Second, Washington should provide a package of intelligence-sharing, military training, and other security assistance to mainstream nationalist, non-extremist groups that have been vetted by Western countries, both to increase their military capabilities and in exchange for any chemical weapons captured from the regime's stockpiles. The package should be comprehensive enough to allow participant groups to more rapidly defeat the Assad regime's forces and more effectively secure chemical weapons. Groups receiving assistance would be required to allow U.S. and allied special forces to collect and secure captured stockpiles of chemical weapons.
Third, Washington and its allies should provide local communities supporting mainstream groups that cooperate with Washington's program to secure chemical weapons with a larger civil assistance program.

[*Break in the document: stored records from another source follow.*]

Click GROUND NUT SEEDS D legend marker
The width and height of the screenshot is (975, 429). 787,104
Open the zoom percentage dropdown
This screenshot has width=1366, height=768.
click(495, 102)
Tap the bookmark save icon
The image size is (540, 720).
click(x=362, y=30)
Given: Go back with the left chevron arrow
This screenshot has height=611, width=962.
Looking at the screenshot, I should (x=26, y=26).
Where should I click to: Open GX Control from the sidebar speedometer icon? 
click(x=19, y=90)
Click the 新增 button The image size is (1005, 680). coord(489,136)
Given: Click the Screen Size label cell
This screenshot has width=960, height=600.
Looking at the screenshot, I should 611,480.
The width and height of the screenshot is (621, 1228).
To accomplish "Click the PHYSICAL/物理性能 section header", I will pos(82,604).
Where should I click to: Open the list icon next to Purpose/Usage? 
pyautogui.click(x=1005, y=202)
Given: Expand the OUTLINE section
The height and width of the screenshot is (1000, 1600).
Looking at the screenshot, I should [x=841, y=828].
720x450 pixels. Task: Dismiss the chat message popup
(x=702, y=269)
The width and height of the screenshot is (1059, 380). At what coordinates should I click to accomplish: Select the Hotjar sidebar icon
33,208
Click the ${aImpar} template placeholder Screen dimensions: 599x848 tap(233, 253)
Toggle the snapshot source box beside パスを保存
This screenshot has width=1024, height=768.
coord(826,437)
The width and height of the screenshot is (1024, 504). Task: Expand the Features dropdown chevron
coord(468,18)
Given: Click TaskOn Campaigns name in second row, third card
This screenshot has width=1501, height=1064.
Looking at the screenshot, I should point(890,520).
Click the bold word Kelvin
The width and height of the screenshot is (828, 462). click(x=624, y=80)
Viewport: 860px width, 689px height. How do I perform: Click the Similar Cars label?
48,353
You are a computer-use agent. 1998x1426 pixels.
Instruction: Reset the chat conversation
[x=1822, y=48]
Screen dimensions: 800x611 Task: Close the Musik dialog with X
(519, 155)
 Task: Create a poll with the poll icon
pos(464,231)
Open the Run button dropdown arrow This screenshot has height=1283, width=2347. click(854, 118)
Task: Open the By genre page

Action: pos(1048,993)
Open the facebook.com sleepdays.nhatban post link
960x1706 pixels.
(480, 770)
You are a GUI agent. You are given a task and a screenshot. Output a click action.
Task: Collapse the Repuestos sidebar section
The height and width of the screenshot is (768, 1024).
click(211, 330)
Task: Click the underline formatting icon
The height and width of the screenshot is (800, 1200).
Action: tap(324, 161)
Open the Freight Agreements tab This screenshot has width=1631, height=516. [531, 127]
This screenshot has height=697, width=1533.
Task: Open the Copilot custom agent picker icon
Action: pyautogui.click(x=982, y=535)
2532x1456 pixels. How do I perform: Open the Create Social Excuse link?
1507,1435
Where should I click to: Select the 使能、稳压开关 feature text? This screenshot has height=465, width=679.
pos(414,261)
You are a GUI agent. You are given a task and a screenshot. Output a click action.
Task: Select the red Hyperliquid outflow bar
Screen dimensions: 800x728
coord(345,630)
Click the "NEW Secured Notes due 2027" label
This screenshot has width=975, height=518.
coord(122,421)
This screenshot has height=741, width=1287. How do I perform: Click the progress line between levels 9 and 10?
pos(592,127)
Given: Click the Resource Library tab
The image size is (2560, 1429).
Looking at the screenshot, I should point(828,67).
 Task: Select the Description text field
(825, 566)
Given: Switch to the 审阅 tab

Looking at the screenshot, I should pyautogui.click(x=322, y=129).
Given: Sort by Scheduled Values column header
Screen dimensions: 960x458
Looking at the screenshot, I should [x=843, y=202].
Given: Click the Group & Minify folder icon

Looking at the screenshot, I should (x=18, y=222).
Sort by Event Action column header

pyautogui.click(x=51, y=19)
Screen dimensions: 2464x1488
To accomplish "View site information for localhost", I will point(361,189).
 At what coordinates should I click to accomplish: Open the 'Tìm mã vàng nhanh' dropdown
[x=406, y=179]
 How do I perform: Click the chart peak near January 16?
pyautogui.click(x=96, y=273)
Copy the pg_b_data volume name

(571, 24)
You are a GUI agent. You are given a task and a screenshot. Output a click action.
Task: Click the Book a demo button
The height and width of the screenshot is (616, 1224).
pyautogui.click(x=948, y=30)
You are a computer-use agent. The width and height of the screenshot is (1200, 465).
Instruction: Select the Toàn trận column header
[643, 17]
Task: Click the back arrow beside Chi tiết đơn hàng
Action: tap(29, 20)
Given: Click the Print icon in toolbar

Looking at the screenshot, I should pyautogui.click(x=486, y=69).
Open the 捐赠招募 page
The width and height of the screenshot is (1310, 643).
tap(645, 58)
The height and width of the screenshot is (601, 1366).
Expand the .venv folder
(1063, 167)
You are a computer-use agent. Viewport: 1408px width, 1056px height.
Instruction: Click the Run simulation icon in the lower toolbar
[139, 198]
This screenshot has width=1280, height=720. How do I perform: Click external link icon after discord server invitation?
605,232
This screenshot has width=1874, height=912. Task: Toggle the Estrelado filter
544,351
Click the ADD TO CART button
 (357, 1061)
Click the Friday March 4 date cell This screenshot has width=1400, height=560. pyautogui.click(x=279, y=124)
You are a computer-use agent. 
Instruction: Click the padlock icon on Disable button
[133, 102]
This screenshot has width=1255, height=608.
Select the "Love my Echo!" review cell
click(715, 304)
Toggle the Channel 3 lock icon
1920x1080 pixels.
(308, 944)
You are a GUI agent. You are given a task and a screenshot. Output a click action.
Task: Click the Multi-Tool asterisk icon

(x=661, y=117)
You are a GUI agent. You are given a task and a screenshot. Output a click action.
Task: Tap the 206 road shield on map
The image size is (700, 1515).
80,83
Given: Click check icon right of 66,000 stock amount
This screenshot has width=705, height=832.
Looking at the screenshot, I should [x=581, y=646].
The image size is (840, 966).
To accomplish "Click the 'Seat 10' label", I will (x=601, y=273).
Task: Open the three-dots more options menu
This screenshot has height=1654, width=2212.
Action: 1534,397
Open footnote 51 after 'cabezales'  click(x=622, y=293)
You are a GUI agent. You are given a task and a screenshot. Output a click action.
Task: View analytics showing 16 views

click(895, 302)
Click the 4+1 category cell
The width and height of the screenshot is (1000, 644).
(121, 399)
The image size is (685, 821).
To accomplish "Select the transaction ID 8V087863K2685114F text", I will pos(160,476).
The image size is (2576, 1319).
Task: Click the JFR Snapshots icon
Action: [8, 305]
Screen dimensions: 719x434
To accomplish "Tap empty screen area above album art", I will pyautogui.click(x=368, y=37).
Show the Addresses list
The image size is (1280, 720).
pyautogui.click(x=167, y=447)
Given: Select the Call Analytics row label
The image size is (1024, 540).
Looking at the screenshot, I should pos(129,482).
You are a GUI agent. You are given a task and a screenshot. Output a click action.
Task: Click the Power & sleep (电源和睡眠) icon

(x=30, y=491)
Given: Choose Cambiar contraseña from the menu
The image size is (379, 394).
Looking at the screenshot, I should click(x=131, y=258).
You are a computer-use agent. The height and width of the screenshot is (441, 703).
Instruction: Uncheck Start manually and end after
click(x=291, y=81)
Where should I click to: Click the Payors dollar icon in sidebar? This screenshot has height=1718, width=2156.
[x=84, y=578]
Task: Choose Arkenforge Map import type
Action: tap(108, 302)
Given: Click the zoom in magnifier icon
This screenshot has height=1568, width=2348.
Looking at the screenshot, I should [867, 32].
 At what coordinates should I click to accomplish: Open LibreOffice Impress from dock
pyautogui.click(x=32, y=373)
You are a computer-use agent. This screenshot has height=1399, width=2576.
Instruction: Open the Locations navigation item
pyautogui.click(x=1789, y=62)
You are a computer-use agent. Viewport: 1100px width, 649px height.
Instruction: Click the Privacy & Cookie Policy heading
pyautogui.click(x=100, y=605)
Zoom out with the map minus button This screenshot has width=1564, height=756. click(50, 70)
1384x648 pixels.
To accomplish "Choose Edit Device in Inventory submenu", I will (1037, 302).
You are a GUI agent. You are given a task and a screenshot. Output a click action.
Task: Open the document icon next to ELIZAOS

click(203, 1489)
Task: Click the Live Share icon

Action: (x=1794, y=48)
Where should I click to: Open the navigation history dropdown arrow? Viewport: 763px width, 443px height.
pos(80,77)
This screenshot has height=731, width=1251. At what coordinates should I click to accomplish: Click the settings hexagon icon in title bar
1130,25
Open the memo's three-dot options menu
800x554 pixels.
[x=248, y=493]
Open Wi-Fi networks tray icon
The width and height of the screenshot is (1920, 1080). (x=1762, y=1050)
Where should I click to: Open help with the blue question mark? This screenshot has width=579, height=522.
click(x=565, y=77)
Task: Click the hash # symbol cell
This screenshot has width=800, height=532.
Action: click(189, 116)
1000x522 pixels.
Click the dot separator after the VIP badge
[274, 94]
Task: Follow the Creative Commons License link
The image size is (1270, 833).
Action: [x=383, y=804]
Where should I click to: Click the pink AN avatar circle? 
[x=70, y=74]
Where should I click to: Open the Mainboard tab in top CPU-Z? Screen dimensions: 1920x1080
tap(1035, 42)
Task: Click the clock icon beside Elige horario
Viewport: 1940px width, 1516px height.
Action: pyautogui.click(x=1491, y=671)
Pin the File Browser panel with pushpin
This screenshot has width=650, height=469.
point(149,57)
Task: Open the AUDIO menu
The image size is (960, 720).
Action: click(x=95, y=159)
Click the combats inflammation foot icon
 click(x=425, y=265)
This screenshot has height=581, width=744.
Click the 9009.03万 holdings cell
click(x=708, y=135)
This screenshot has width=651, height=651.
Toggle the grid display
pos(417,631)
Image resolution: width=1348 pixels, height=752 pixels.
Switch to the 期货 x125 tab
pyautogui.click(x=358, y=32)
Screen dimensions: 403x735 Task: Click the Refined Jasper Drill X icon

Large swaths of Syrian urban and rural areas have been ravaged by war, and the task of providing services and rebuilding basic infrastructure will be extensive. Such a civil assistance program, if part of an overall strategy, would create a positive incentive for civilian communities to pressure armed groups operating in their areas to comply with the program in the short and medium term. This same system of incentives could also be leveraged to disincentivize ethnic cleansing.
Such an integrated plan would help alleviate the suffering of Syrians, reverse Washington's rapidly declining support among the opposition, and provide real inducements to armed groups that will soon take over large swaths -- if not the entirety -- of Syrian territory to hand over any captured chemical weapons to the United States and its allies. Washington's efforts could be combined with those of Russia, Assad's chief international patron, as well as China, to pressure the Assad regime or any Alawite-dominated rump regime to secure what remains of the regime's stockpile. This approach would help keep chemical weapons from being used not only in the struggle for Syria, but against its neighbors and the West. It would also create incentives for armed and civilian groups in Syria to cooperate and assume the responsibility that goes along with governing a post-Assad Syria.
Andrew J. Tabler is a senior fellow at The Washington Institute and author of In the Lion's Den: An Eyewitness Account of Washington's Battle with Syria.